Exercise directions – Every entry must be printed again exactly, with nothing left out.

Information given –
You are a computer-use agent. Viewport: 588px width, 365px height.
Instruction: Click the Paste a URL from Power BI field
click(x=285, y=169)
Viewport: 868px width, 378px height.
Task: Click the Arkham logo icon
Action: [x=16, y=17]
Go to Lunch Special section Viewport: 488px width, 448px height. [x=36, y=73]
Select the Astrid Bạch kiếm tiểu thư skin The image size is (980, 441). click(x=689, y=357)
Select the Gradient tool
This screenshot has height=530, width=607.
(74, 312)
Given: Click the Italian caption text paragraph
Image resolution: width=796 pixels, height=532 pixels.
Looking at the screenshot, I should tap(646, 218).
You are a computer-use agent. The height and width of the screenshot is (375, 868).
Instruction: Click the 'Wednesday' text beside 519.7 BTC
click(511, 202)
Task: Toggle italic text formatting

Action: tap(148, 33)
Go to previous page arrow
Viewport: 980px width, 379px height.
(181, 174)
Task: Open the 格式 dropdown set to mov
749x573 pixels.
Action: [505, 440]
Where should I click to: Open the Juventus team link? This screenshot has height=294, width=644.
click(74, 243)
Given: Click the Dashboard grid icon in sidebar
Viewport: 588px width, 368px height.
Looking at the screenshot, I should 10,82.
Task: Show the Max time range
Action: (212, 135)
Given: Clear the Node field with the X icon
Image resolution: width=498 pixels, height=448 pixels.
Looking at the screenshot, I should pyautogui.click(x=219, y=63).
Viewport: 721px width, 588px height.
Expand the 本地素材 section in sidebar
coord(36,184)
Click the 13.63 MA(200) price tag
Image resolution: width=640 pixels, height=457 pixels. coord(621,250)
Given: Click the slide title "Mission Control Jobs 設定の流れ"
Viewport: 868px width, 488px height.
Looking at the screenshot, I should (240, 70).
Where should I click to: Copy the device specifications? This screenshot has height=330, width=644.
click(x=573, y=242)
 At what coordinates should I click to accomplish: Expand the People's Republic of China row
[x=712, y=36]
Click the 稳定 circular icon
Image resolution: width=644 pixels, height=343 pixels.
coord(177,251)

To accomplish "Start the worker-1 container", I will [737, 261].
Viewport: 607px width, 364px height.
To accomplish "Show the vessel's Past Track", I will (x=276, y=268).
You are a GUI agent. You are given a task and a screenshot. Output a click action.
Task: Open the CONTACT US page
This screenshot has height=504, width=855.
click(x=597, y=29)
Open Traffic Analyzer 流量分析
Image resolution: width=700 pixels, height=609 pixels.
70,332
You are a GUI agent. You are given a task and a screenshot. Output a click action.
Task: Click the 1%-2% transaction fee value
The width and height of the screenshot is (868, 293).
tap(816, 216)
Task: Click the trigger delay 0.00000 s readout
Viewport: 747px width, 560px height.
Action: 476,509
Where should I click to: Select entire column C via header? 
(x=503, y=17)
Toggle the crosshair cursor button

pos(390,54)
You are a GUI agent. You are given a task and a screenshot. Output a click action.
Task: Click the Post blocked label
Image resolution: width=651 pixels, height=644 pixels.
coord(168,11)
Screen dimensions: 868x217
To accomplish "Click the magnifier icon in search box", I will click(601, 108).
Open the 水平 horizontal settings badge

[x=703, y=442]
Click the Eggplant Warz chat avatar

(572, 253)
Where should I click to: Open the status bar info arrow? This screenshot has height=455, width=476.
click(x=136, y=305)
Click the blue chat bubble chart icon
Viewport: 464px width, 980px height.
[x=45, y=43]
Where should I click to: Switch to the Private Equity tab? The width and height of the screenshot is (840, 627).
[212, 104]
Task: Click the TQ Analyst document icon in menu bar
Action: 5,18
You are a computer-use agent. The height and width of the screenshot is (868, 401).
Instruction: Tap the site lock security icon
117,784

Final answer –
You are a computer-use agent. Viewport: 588px width, 365px height.
Instruction: Click the Paste a URL from Power BI field
click(x=285, y=169)
Viewport: 868px width, 378px height.
Task: Click the Arkham logo icon
Action: [x=16, y=17]
Go to Lunch Special section Viewport: 488px width, 448px height. [x=36, y=73]
Select the Astrid Bạch kiếm tiểu thư skin The image size is (980, 441). click(x=689, y=357)
Select the Gradient tool
This screenshot has height=530, width=607.
(74, 312)
Given: Click the Italian caption text paragraph
Image resolution: width=796 pixels, height=532 pixels.
Looking at the screenshot, I should tap(646, 218).
You are a computer-use agent. The height and width of the screenshot is (375, 868).
Instruction: Click the 'Wednesday' text beside 519.7 BTC
click(511, 202)
Task: Toggle italic text formatting

Action: tap(148, 33)
Go to previous page arrow
Viewport: 980px width, 379px height.
(181, 174)
Task: Open the 格式 dropdown set to mov
749x573 pixels.
Action: [505, 440]
Where should I click to: Open the Juventus team link? This screenshot has height=294, width=644.
click(74, 243)
Given: Click the Dashboard grid icon in sidebar
Viewport: 588px width, 368px height.
Looking at the screenshot, I should 10,82.
Task: Show the Max time range
Action: (212, 135)
Given: Clear the Node field with the X icon
Image resolution: width=498 pixels, height=448 pixels.
Looking at the screenshot, I should pyautogui.click(x=219, y=63).
Viewport: 721px width, 588px height.
Expand the 本地素材 section in sidebar
coord(36,184)
Click the 13.63 MA(200) price tag
Image resolution: width=640 pixels, height=457 pixels. coord(621,250)
Given: Click the slide title "Mission Control Jobs 設定の流れ"
Viewport: 868px width, 488px height.
Looking at the screenshot, I should (240, 70).
Where should I click to: Copy the device specifications? This screenshot has height=330, width=644.
click(x=573, y=242)
 At what coordinates should I click to accomplish: Expand the People's Republic of China row
[x=712, y=36]
Click the 稳定 circular icon
Image resolution: width=644 pixels, height=343 pixels.
coord(177,251)

To accomplish "Start the worker-1 container", I will [737, 261].
Viewport: 607px width, 364px height.
To accomplish "Show the vessel's Past Track", I will (x=276, y=268).
You are a GUI agent. You are given a task and a screenshot. Output a click action.
Task: Open the CONTACT US page
This screenshot has height=504, width=855.
click(x=597, y=29)
Open Traffic Analyzer 流量分析
Image resolution: width=700 pixels, height=609 pixels.
70,332
You are a GUI agent. You are given a task and a screenshot. Output a click action.
Task: Click the 1%-2% transaction fee value
The width and height of the screenshot is (868, 293).
tap(816, 216)
Task: Click the trigger delay 0.00000 s readout
Viewport: 747px width, 560px height.
Action: 476,509
Where should I click to: Select entire column C via header? 
(x=503, y=17)
Toggle the crosshair cursor button

pos(390,54)
You are a GUI agent. You are given a task and a screenshot. Output a click action.
Task: Click the Post blocked label
Image resolution: width=651 pixels, height=644 pixels.
coord(168,11)
Screen dimensions: 868x217
To accomplish "Click the magnifier icon in search box", I will click(601, 108).
Open the 水平 horizontal settings badge

[x=703, y=442]
Click the Eggplant Warz chat avatar

(572, 253)
Where should I click to: Open the status bar info arrow? This screenshot has height=455, width=476.
click(x=136, y=305)
Click the blue chat bubble chart icon
Viewport: 464px width, 980px height.
[x=45, y=43]
Where should I click to: Switch to the Private Equity tab? The width and height of the screenshot is (840, 627).
[212, 104]
Task: Click the TQ Analyst document icon in menu bar
Action: 5,18
You are a computer-use agent. The height and width of the screenshot is (868, 401).
Instruction: Tap the site lock security icon
117,784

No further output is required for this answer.